### Article
Simon Byrne  (born 29 April 1963) is a senior British police officer. He has served as Chief Constable of the Police Service of Northern Ireland (PSNI) since July 2019. He was the Deputy Chief Constable of Greater Manchester Police from 2009 to 2011 and the Assistant Commissioner for Territorial Policing in the Metropolitan Police Service from 2011 to 2014. He then served as Chief Constable of Cheshire Constabulary from 2014 to 2017.

Early life and education
Byrne was born on 29 April 1963 in Epsom, Surrey, England. He was educated at Neston High School, then a comprehensive school in Neston, Cheshire. He later studied police management at the University of Manchester, graduating with a Master of Arts (MA) degree.

Police career
Byrne began his career in the police when he joined the Metropolitan Police Service as a constable in 1982. He transferred to Merseyside Police in 1985. He served as the commander of the Metropolitan Borough of Knowsley between 2002 and 2004.

In 2006, he was promoted to Assistant Chief Constable. This is a chief officer rank therefore he joined the Association of Chief Police Officers. Within Merseyside Police he served as ACC Operations and ACC Personnel. In February 2009, he transferred to Greater Manchester Police, becoming Deputy Chief Constable. In 2011, he returned to the Metropolitan Police Service as the Assistant Commissioner for Territorial Policing.

### What to produce
Copy the passage of the Simon Byrne article between "Police career" and "2002 and 2004.", inclusive, word for word.

### Data lines
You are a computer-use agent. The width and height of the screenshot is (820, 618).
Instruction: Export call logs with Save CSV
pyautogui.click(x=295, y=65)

* * *

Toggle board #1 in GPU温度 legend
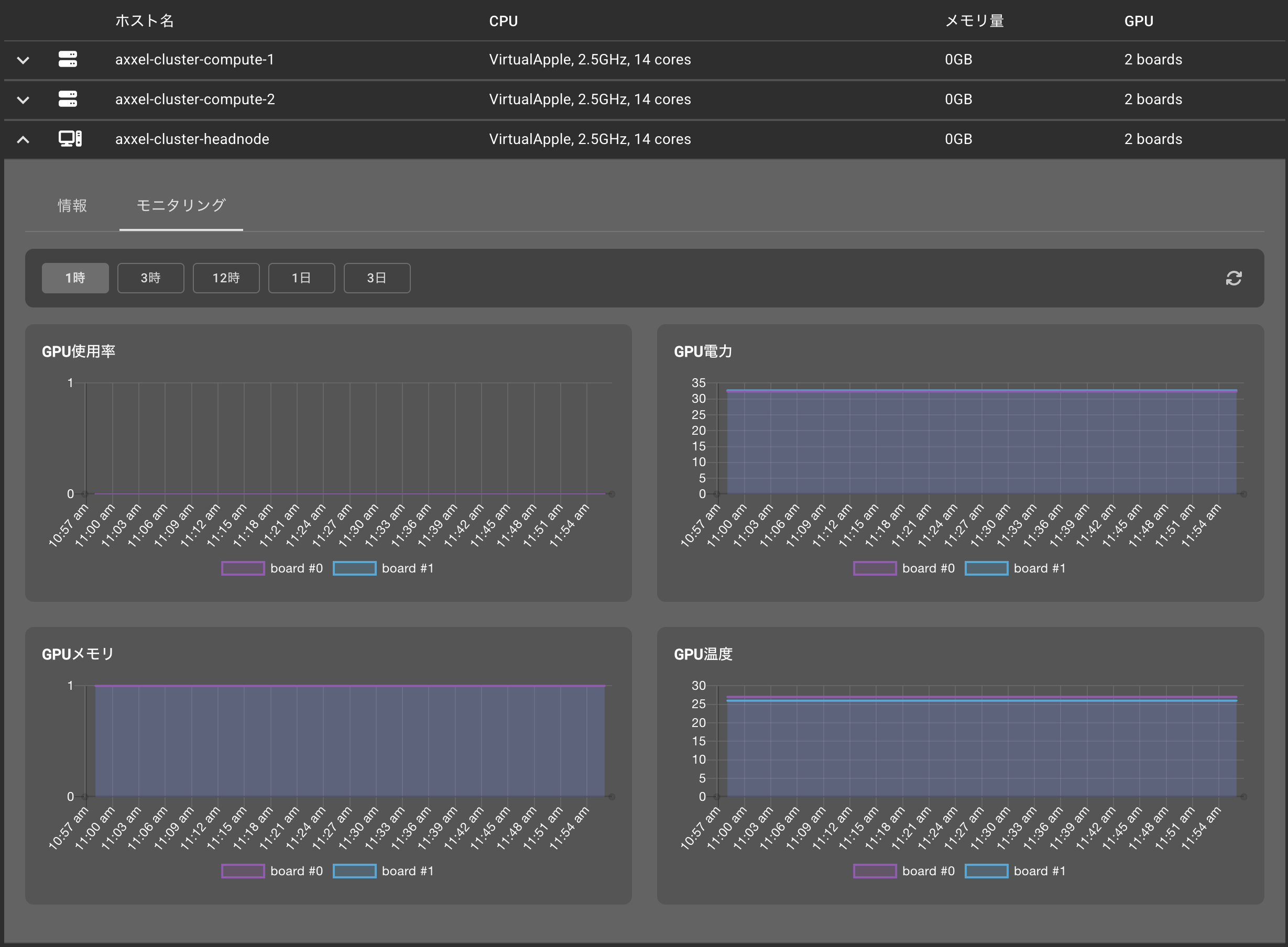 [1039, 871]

* * *

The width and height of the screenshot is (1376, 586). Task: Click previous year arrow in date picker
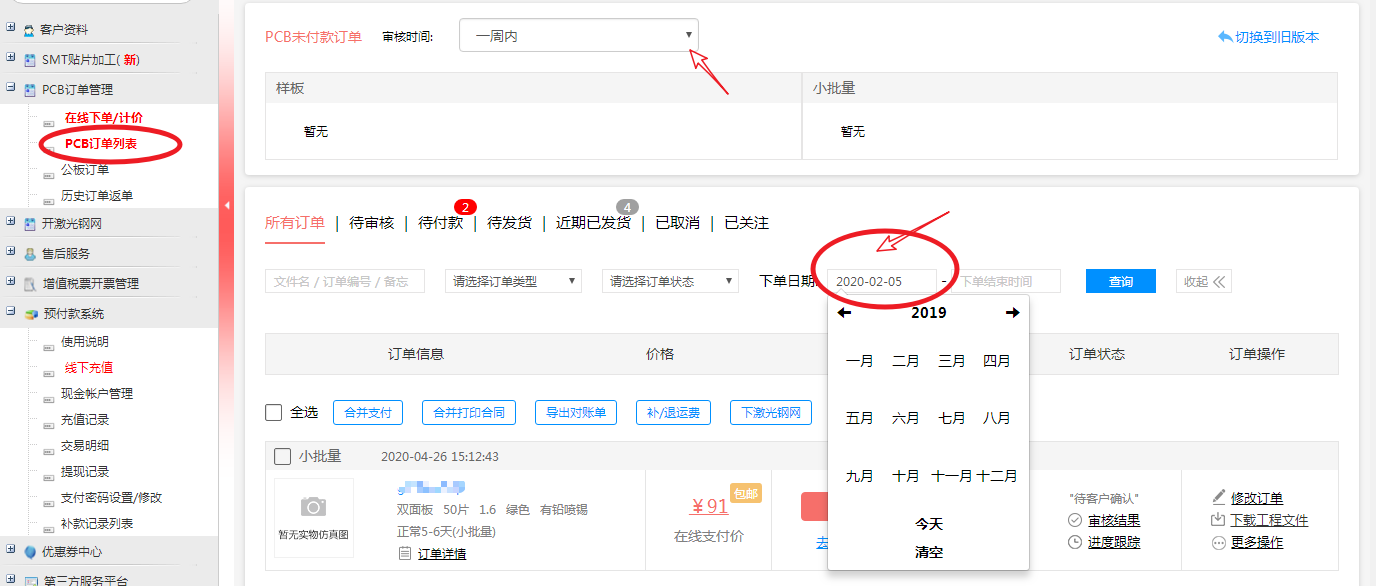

### Result
Police career
Byrne began his career in the police when he joined the Metropolitan Police Service as a constable in 1982. He transferred to Merseyside Police in 1985. He served as the commander of the Metropolitan Borough of Knowsley between 2002 and 2004.